Wenn man den medizinischen Hintergrund mal ausblendet. „Doch stehen die intravenös verabreichten Mittel auch in der Diskussion. Zum einen weil sie stark wasserschädlich sind, zum anderen verursachen sie deutlich mehr Verpackungsmüll “, gibt der Arzt zu bedenken. Deshalb verzichtet man in Sachsenhausen also nicht auf die Gase ­– doch nun werden sie recycelt.

Krankenhaus spart durch das Recycling gut 646 Tonnen CO2 ein

Der Gewinn für die Umwelt ist immens: „Wir sparen so gut 646 Tonnen CO2-Äquivalent im Jahr ein“, erläutert der Chefarzt. Und auch wirtschaftlich profitiert das Krankenhaus von der Umrüstung. Denn es bezieht seine Narkosegase vom selben Hersteller wie die Filter, „wir haben also einen geschlossenen Kreislauf – und das zu einem günstigeren Preis“.

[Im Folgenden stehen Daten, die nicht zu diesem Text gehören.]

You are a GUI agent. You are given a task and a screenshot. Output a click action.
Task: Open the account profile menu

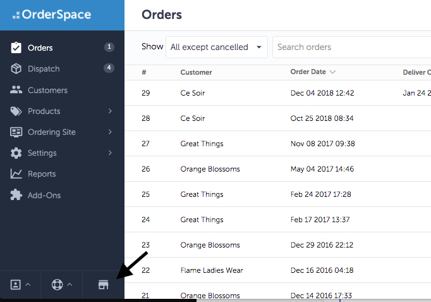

Doch im Krankenhaus wird durch den Einsatz des Filtersystems nicht nur durch das Zurückhalten der klimaschädlichen Narkosegase die Emission schädlicher Treibhausgase verringert. „Wir sparen auch Energie dadurch ein, dass die Atemgasabsaugung für die Operationssäle nun abgeschaltet ist“, verdeutlicht der Mediziner. Diese sei durch einen Hochdruck-Kompressor mit immensem Stromverbrauch realisiert worden. Das Abschalten verringert aber nicht nur den CO2-Fußabdruck des Krankenhauses – sondern senkt auch die Stromrechnung um rund 10.000 Euro im Jahr. „Außerdem fallen die Wartungs- und Reparaturkosten der Absaugung weg.“ Alles in allem also eine „absolut runde Sache – und ein riesiger Gewinn für die Umwelt“, so der Mediziner.